Be the First One on Your Block to Instigate a Missile Crisis (No, really.)

Update: Scroll down and tell me I didn’t find what I think I found.

AAA Batteries -- probably SAM-2's or SAM-5's -- northeast of Pyongyang.

Yes, I had spent many hours “flying” over North Korea with Google Earth, but it took this article to tip me off to an entire online community of amateur photo intel analysts. The L.A. Times reports:

An intrepid German poster named “wonders” has flagged more than 332 sites of interest. Most are military — the vast air defenses ringing Pyongyang, the artillery along the demilitarized zone, the Yongbyon nuclear facilities, tunnels, caves and weird earthworks. He’s labeled a gigantic buried half-cylinder as “Underground parking garage — not!” and an ominous-looking lump as a “Not too friendly looking thing.”

[….]

Of course we know the ugly facts about North Korea — in the abstract: That it’s one of the poorest, most highly militarized nations in the world, with a malnourished population and a thirst for nukes. That it sends children of the disloyal to be worked to death in camps. That visible earthworks are most likely telltale signs of vast underground cities it has dug to hide its military facilities from Western spy satellites.

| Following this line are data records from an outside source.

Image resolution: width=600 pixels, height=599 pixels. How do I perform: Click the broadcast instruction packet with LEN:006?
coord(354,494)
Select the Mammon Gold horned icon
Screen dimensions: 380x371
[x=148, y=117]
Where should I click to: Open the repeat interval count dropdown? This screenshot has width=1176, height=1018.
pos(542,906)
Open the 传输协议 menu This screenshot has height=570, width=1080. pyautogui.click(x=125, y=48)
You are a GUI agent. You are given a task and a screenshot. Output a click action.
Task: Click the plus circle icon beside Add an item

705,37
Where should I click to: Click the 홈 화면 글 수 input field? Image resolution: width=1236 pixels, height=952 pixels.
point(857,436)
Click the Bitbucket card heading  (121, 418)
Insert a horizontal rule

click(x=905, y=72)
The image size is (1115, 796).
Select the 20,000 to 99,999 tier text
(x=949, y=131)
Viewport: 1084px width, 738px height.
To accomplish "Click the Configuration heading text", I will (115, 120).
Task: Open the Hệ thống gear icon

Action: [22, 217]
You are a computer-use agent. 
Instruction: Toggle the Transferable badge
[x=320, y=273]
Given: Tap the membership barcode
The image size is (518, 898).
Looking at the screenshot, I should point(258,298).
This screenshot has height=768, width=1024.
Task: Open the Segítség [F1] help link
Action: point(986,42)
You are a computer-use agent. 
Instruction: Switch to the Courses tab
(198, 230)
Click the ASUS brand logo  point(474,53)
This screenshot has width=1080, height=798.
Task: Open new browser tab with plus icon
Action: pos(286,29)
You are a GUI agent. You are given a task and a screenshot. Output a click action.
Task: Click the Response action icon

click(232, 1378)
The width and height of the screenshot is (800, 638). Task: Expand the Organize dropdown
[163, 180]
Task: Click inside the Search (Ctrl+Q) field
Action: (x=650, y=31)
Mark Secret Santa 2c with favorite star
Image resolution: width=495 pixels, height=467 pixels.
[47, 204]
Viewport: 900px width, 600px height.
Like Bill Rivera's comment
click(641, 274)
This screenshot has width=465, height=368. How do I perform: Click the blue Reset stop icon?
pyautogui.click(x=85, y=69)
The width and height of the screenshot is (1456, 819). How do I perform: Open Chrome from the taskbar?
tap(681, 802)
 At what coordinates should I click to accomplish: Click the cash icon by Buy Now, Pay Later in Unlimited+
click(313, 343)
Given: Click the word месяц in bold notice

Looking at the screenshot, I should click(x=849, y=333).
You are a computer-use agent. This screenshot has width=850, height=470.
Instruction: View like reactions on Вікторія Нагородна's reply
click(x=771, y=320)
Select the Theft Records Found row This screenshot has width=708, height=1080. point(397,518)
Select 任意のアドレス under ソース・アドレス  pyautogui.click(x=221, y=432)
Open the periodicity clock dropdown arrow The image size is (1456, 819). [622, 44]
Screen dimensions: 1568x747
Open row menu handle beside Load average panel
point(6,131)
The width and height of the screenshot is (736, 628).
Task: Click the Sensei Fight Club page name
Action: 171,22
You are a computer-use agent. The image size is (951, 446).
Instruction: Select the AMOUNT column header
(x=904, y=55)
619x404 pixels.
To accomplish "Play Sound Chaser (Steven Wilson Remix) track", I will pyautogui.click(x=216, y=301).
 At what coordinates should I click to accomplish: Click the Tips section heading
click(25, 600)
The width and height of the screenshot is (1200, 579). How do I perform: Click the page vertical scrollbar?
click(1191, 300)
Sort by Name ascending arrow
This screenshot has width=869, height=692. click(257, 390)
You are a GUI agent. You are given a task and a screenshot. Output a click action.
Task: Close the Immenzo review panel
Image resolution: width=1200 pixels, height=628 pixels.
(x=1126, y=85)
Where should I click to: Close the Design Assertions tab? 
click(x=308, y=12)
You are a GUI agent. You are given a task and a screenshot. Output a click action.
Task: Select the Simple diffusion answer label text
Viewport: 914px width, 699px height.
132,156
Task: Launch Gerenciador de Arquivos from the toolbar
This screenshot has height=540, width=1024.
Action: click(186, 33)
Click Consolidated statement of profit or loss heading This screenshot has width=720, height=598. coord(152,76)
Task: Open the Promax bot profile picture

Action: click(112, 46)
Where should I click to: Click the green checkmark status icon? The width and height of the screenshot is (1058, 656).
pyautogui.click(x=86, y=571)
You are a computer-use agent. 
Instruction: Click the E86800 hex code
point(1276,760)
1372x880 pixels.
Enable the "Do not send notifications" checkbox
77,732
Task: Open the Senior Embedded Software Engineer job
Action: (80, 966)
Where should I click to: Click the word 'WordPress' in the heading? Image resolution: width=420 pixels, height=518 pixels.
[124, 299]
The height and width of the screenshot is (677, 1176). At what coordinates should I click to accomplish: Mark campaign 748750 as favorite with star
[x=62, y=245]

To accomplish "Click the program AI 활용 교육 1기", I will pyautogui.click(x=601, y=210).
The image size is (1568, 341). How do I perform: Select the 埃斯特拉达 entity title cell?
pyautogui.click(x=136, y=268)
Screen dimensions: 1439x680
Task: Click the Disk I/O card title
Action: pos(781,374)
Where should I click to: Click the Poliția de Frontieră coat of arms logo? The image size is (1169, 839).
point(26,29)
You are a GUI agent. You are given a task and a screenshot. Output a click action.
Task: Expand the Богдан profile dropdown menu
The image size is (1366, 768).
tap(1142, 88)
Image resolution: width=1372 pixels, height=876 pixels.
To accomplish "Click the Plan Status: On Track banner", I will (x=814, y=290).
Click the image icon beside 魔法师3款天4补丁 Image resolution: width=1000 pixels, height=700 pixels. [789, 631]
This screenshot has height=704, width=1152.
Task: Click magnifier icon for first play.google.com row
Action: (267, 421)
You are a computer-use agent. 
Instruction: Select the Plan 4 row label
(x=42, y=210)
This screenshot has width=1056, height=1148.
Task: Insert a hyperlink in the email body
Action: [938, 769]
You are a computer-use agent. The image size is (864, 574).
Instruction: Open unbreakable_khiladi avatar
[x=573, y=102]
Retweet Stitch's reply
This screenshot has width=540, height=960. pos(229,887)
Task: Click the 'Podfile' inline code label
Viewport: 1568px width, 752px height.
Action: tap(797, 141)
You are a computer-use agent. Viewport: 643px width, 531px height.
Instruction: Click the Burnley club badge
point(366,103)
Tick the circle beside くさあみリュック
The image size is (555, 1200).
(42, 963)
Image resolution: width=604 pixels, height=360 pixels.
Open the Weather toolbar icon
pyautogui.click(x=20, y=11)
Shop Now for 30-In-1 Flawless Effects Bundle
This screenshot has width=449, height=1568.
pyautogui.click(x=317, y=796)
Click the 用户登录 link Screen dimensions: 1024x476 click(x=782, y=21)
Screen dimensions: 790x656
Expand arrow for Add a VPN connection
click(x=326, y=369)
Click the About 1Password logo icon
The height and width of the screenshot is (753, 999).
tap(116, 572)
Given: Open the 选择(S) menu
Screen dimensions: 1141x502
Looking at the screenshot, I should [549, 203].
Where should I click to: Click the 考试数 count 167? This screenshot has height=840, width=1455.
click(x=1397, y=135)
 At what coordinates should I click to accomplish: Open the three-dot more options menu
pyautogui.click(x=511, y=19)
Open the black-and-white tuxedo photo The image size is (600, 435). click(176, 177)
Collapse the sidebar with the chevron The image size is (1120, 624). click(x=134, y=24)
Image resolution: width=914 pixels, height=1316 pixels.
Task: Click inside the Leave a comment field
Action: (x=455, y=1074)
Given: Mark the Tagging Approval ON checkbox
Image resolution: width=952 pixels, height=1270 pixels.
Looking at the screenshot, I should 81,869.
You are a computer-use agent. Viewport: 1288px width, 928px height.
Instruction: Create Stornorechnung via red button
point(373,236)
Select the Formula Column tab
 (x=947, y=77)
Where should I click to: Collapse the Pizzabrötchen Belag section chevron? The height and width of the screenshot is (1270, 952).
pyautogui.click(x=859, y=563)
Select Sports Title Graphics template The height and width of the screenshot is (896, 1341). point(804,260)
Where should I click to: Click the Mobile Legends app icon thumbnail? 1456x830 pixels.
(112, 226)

But we haven’t been able to see it for ourselves. Now Korean War veterans in Peoria or cyber geeks in Hong Kong can peer down upon the repressive state from their living rooms, for kicks.


Enjoy, and please feel free to check back in here with any interesting finds. Since members of the intel community read this site, I’m quite happy to make their work easier.

Update: OK, found plenty of AAA sites and fighting positions. I suppose you can find plenty of the same around Uijongbu in the South. But now, have a look at this and tell me I’m off-base. The site is a mountaintop overlooking the Taedong River, about 10 miles due east of Pyongyang. The area is surrounded with anti-aircraft sites, but otherwise, few houses and no farming or other activity of apparent economic value is going on there. The roads leading in are really just trails.

A closer view. It’s a large area filled with roundish blotches of freshly-turned earth.

Korean bury their dead in round graves on hilltops, preferably overlooking scenic places. I’m obviously an amateur about this, but the only conclusion I can draw is that this is a huge improvised cemetery (coordinates = 39 deg., 2 min., 24 sec. N, 125 deg., 55 min., 44 sec. E). I realize that we tend to see things according to our predispositions, which is why I’m inviting everyone to tell me what else this could plausibly be.

Even closer in, and just off the southern edge of the previous photo.

Closer in yet. Now, take a look at that prominent gash — the one nearest the houses, along the in-bound road access. Could this be the kind of mass burial site that Andrew Natsios described witnessing?

Obviously, I have no idea what these people died of, nor can I really be certain that these are graves. If they are, it’s telling how poorly tended and numerous they are. Those who buried them almost seem to have scooped out holes in the ground wherever space was available. How sad.

Update 2: Nine SU-25 “Frogfoot” ground attack aircraft, sitting unhangared on the edge of the tarmac at Sunchon Airfield, North of Pyongyang (39d24’47” N, 125d53’53” E). This certainly doesn’t suggest top-quality maintenance.

NKPA Sukhoi SU-25 ground attack aircraft sit unhangared at Sunchon Airfield, N of Pyongyang.  Google Earth photo.